Meanwhile, former Kashmir chief minister Farooq Abdullah was detained in state capital Srinagar under the Public Safety Act, a special law that allows detention for up to two years without trial.
India's top court said on Monday the federal government should restore normal life in India-administered Kashmir as soon as possible, as a partial shutdown of the disputed region entered its 42nd day.
India stripped its portion of Muslim-majority Kashmir of autonomy and statehood on August 5, shutting off phone networks and imposing curfew-like restrictions in some areas to dampen discontent.
Communications in the Kashmir valley are largely still blocked.
"We direct Jammu and Kashmir to make the very best endeavour to make sure normal life returns," India's Chief Justice Ranjan Gogoi said on Monday after a panel of three judges heard several petitions relating to Kashmir, which is also claimed by Pakistan.

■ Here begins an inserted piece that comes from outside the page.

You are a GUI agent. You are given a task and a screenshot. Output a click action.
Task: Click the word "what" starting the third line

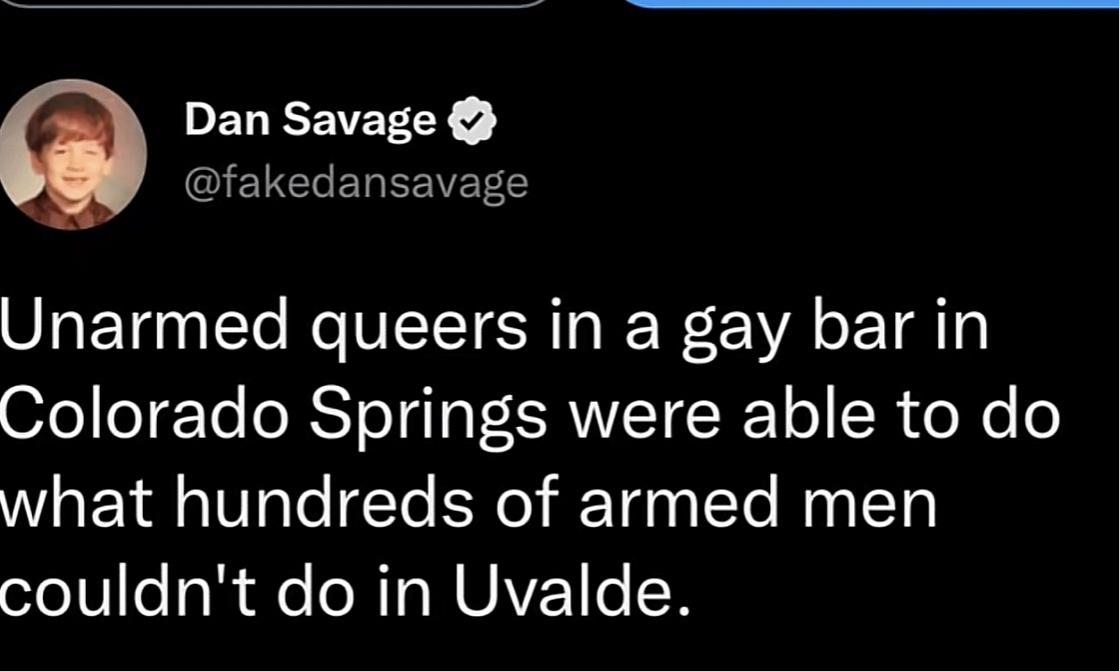click(72, 504)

The court had previously said authorities there needed more time to restore order in Kashmir.
One of the Supreme Court judges, Sharad Arvind Bobde, said the situation in Kashmir, where thousands have died since an armed rebellion against Indian rule began three decades ago, as "a terrible state of affairs".
Separately on Monday, local media reported Farooq Abdullah, a three-time former chief minister of the state, was detained in state capital Srinagar under the Public Safety Act. The special law allows for detention of up to two years without trial, and has been criticised by rights groups as draconian.
A current member of India's parliament, 81-year-old Abdullah was previously under informal house arrest.
More than a thousand people are likely to still be detained by Indian authorities after August 5, according to official data
Kashmir has been the spark for two major wars and countless clashes between Pakistan and India, two nuclear-armed arch-rivals.
Anti-India sentiment runs deep in Kashmir's mostly Muslim population and most people support the rebels' cause against Indian rule.
Nearly 100,000 people have been killed in the uprising and the ensuing Indian military crackdown since 1989.
The Indian military has been accused of suppressing the Kashmiri uprising using brutal tactics, including the infamous pellet guns, which have wounded or blinded many Kashmiris.
Pakistan, in turn, has been accused by India of supporting the rebels in Kashmir – a charge Islamabad denies. Pakistan says it only provides political, moral and diplomatic support to Kashmiris fighting for the right to self-determination.